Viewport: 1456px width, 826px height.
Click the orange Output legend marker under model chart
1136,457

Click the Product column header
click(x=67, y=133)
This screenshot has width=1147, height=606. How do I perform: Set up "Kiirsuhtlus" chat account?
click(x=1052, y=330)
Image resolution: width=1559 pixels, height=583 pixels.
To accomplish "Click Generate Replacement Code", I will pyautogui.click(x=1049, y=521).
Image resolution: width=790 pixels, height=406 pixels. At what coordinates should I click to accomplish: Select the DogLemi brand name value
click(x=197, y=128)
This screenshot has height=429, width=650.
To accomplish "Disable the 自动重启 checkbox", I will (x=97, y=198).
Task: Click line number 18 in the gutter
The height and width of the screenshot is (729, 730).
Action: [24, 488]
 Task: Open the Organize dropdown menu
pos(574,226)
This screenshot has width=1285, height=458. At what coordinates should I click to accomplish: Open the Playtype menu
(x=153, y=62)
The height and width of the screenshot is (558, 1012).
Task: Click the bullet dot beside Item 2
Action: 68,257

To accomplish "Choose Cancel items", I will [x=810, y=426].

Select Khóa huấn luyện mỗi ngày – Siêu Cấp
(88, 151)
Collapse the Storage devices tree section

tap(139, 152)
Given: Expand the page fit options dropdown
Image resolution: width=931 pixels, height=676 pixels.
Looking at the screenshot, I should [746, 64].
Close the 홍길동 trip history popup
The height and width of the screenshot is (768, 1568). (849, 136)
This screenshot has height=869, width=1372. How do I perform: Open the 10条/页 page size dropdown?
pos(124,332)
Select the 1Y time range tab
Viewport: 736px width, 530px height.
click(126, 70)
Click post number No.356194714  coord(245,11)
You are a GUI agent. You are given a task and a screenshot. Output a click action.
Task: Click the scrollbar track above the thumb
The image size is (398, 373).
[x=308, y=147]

————————

### Instructions to follow
Scan the listing above for the line that has "Image resolution: width=790", then copy exactly from that line through the line that has "Task: Click line number 18 in the gutter".

### Exercise answer
Image resolution: width=790 pixels, height=406 pixels. At what coordinates should I click to accomplish: Select the DogLemi brand name value
click(x=197, y=128)
This screenshot has height=429, width=650.
To accomplish "Disable the 自动重启 checkbox", I will (x=97, y=198).
Task: Click line number 18 in the gutter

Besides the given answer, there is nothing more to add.